頭を起こし、頬を軽く撫で目を覚まそうとする。ひんやりと頬が冷やされて気持ちが良い。ここ(幻想郷)に来てから自分の手の冷たさが役に立っている気がして来た。
そういえば、眠ってどれぐらい経ったのだろう。まだ屍が出ているからそんなに時間は経っていないだろう。
「ごめん。いつの間にか眠ってた」
謝ると侍は顔を横に振った。「気にするな」と言うことなのだろう。
「あと、活動時間残り何分?」
質問に侍は手を開いて輝に見せた。多分、残り五分と言うことだろう。
侍の答えに輝はそんなに寝ていないことが分かった、と言うか当たり前だ。二十分以上寝ていたら今頃地べたに寝ている所だ。

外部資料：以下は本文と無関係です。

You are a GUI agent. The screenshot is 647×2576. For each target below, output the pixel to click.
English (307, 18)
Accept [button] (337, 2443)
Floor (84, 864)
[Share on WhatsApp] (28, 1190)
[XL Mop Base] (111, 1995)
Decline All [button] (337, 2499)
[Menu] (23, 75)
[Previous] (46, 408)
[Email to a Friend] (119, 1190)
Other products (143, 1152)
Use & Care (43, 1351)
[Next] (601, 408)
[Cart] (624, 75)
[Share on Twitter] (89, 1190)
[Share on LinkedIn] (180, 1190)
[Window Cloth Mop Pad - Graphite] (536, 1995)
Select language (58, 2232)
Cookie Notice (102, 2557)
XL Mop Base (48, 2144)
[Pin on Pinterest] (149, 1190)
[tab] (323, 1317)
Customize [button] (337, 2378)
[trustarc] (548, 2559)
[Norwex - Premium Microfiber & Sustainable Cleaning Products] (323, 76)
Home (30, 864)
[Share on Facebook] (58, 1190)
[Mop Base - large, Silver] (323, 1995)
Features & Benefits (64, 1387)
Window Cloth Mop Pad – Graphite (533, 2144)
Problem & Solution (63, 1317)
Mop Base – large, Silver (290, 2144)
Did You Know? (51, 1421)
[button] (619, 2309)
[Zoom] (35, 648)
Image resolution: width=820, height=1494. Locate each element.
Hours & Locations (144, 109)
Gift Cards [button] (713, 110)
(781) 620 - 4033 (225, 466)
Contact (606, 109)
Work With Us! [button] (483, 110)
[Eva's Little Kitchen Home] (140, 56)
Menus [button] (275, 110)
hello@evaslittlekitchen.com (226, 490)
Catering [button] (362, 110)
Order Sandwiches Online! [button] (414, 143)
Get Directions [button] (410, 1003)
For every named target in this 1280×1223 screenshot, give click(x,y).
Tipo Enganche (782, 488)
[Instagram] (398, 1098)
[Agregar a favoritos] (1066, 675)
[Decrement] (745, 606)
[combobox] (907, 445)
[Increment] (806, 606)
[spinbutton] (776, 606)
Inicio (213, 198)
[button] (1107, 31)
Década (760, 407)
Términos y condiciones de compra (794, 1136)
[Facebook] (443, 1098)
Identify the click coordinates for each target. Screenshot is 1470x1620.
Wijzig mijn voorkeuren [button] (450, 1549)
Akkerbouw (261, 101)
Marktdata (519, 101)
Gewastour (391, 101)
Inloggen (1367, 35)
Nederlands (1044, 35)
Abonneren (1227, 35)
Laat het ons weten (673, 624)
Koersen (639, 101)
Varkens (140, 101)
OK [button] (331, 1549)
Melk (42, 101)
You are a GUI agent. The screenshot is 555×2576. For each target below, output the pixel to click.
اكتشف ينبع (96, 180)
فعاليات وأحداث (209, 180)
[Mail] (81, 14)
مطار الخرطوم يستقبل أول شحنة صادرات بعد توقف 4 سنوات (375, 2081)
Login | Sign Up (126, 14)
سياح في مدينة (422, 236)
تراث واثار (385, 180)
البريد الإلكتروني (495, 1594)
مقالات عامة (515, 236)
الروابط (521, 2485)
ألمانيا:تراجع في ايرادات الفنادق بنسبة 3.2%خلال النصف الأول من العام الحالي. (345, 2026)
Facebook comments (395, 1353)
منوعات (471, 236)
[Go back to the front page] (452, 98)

まだ十五分しか経っていないことを考えるとそんなに移動していないのが分かった。一時間で地図の半分も達していなかったからたった十五分で白玉楼に着くはずはない。輝はとりあえず何処まで進んだか聞くことにした。
「白玉楼まで、あとどれくらい?」
侍は一旦歩くのをやめて輝をその場に下ろし、懐に仕舞ってある地図を取り出し現在の場所を指で示した。示した場所は、白玉楼の直ぐ近くだった。
「え?」
驚いて侍を凝視した。
侍は輝の疑問を予測したのか輝が質問する前に後ろ方を指差した。侍の指差した方を見ると屋敷があった。よく大河ドラマで出てくる屋敷があった。一見古さを感じさせる建物だが、立派な屋敷がそこにある。
「もう白玉楼に着いたの?」
侍はコクリと頷く。
「俺が寝ている間に?」
また侍はコクリと頷く。
「よく時間内にここにたどり着いたね。俺が一時間ぐらい歩いても半分も行ってなかったのに」
輝が質問をすると侍はキョロキョロと辺りを見て何かを探していた。多分、輝の質問が長いから返答が頷くだけでは無理だと判断して小枝か石で地面に字を書くのだろう。丁度いい小枝が見つかったらしく、地面に書き始めた。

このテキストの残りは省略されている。